## Given exercise:
Can you update the data below by replacing every "How do I perform" with "How can I do", leaving everything else unchanged?

━━━━━━━━━━━━━━━━━━━━

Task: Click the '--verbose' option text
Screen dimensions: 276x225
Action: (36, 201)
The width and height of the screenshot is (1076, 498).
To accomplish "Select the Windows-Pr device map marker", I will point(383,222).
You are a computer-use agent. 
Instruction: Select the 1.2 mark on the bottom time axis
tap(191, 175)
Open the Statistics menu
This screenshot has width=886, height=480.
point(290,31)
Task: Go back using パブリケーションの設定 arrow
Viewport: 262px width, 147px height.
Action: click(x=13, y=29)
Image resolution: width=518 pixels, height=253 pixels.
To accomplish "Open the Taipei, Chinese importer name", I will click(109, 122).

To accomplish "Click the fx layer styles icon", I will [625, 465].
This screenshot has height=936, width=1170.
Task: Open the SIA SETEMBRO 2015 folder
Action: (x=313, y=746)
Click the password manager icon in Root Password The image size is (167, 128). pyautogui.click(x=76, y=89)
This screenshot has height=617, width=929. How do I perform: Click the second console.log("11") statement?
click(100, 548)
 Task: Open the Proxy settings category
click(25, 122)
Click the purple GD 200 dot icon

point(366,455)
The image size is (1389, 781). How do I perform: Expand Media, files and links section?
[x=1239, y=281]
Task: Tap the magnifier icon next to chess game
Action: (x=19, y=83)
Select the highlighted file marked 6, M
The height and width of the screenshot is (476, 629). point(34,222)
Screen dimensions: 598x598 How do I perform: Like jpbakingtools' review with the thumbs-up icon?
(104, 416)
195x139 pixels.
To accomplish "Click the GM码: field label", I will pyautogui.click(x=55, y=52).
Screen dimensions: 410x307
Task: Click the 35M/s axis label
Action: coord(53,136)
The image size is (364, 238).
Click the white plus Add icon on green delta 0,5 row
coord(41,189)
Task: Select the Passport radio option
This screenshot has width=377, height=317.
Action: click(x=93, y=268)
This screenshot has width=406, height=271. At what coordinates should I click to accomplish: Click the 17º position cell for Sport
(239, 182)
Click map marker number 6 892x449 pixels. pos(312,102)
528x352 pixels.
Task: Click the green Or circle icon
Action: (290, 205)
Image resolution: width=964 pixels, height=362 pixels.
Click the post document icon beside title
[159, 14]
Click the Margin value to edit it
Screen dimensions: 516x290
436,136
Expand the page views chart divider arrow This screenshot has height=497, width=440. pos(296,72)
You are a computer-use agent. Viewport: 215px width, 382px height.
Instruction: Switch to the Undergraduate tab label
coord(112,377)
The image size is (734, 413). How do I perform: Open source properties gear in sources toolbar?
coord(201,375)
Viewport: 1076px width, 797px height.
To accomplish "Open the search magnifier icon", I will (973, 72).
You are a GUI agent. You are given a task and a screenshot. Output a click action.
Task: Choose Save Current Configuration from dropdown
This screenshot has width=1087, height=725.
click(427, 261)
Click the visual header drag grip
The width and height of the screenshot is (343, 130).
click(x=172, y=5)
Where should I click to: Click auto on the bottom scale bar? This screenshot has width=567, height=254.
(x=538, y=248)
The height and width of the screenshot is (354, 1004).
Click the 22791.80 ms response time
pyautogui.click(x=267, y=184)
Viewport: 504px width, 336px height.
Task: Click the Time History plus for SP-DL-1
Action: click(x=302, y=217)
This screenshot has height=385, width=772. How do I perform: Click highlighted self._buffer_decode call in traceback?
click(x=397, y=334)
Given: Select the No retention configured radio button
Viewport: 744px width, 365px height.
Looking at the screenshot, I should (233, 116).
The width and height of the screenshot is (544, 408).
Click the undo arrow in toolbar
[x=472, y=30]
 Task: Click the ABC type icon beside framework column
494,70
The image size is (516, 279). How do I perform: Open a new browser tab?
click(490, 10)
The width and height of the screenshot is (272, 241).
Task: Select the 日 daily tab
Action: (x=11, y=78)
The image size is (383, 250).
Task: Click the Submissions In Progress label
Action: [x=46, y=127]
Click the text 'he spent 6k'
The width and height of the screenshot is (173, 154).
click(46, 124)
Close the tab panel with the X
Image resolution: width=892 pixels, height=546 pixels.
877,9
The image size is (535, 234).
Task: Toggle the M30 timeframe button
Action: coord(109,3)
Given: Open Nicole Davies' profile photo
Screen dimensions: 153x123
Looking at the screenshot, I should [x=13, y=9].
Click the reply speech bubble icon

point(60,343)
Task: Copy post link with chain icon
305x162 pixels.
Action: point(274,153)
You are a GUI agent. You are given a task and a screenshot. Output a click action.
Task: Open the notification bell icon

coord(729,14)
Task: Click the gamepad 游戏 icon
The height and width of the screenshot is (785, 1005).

━━━━━━━━━━━━━━━━━━━━

## Exercise answer:
Task: Click the '--verbose' option text
Screen dimensions: 276x225
Action: (36, 201)
The width and height of the screenshot is (1076, 498).
To accomplish "Select the Windows-Pr device map marker", I will point(383,222).
You are a computer-use agent. 
Instruction: Select the 1.2 mark on the bottom time axis
tap(191, 175)
Open the Statistics menu
This screenshot has width=886, height=480.
point(290,31)
Task: Go back using パブリケーションの設定 arrow
Viewport: 262px width, 147px height.
Action: click(x=13, y=29)
Image resolution: width=518 pixels, height=253 pixels.
To accomplish "Open the Taipei, Chinese importer name", I will click(109, 122).

To accomplish "Click the fx layer styles icon", I will [625, 465].
This screenshot has height=936, width=1170.
Task: Open the SIA SETEMBRO 2015 folder
Action: (x=313, y=746)
Click the password manager icon in Root Password The image size is (167, 128). pyautogui.click(x=76, y=89)
This screenshot has height=617, width=929. How can I do: Click the second console.log("11") statement?
click(100, 548)
 Task: Open the Proxy settings category
click(25, 122)
Click the purple GD 200 dot icon

point(366,455)
The image size is (1389, 781). How can I do: Expand Media, files and links section?
[x=1239, y=281]
Task: Tap the magnifier icon next to chess game
Action: (x=19, y=83)
Select the highlighted file marked 6, M
The height and width of the screenshot is (476, 629). point(34,222)
Screen dimensions: 598x598 How can I do: Like jpbakingtools' review with the thumbs-up icon?
(104, 416)
195x139 pixels.
To accomplish "Click the GM码: field label", I will pyautogui.click(x=55, y=52).
Screen dimensions: 410x307
Task: Click the 35M/s axis label
Action: coord(53,136)
The image size is (364, 238).
Click the white plus Add icon on green delta 0,5 row
coord(41,189)
Task: Select the Passport radio option
This screenshot has width=377, height=317.
Action: click(x=93, y=268)
This screenshot has width=406, height=271. At what coordinates should I click to accomplish: Click the 17º position cell for Sport
(239, 182)
Click map marker number 6 892x449 pixels. pos(312,102)
528x352 pixels.
Task: Click the green Or circle icon
Action: (290, 205)
Image resolution: width=964 pixels, height=362 pixels.
Click the post document icon beside title
[159, 14]
Click the Margin value to edit it
Screen dimensions: 516x290
436,136
Expand the page views chart divider arrow This screenshot has height=497, width=440. pos(296,72)
You are a computer-use agent. Viewport: 215px width, 382px height.
Instruction: Switch to the Undergraduate tab label
coord(112,377)
The image size is (734, 413). How can I do: Open source properties gear in sources toolbar?
coord(201,375)
Viewport: 1076px width, 797px height.
To accomplish "Open the search magnifier icon", I will (973, 72).
You are a GUI agent. You are given a task and a screenshot. Output a click action.
Task: Choose Save Current Configuration from dropdown
This screenshot has width=1087, height=725.
click(427, 261)
Click the visual header drag grip
The width and height of the screenshot is (343, 130).
click(x=172, y=5)
Where should I click to: Click auto on the bottom scale bar? This screenshot has width=567, height=254.
(x=538, y=248)
The height and width of the screenshot is (354, 1004).
Click the 22791.80 ms response time
pyautogui.click(x=267, y=184)
Viewport: 504px width, 336px height.
Task: Click the Time History plus for SP-DL-1
Action: click(x=302, y=217)
This screenshot has height=385, width=772. How can I do: Click highlighted self._buffer_decode call in traceback?
click(x=397, y=334)
Given: Select the No retention configured radio button
Viewport: 744px width, 365px height.
Looking at the screenshot, I should (233, 116).
The width and height of the screenshot is (544, 408).
Click the undo arrow in toolbar
[x=472, y=30]
 Task: Click the ABC type icon beside framework column
494,70
The image size is (516, 279). How can I do: Open a new browser tab?
click(490, 10)
The width and height of the screenshot is (272, 241).
Task: Select the 日 daily tab
Action: (x=11, y=78)
The image size is (383, 250).
Task: Click the Submissions In Progress label
Action: [x=46, y=127]
Click the text 'he spent 6k'
The width and height of the screenshot is (173, 154).
click(46, 124)
Close the tab panel with the X
Image resolution: width=892 pixels, height=546 pixels.
877,9
The image size is (535, 234).
Task: Toggle the M30 timeframe button
Action: coord(109,3)
Given: Open Nicole Davies' profile photo
Screen dimensions: 153x123
Looking at the screenshot, I should [x=13, y=9].
Click the reply speech bubble icon

point(60,343)
Task: Copy post link with chain icon
305x162 pixels.
Action: point(274,153)
You are a GUI agent. You are given a task and a screenshot. Output a click action.
Task: Open the notification bell icon

coord(729,14)
Task: Click the gamepad 游戏 icon
The height and width of the screenshot is (785, 1005).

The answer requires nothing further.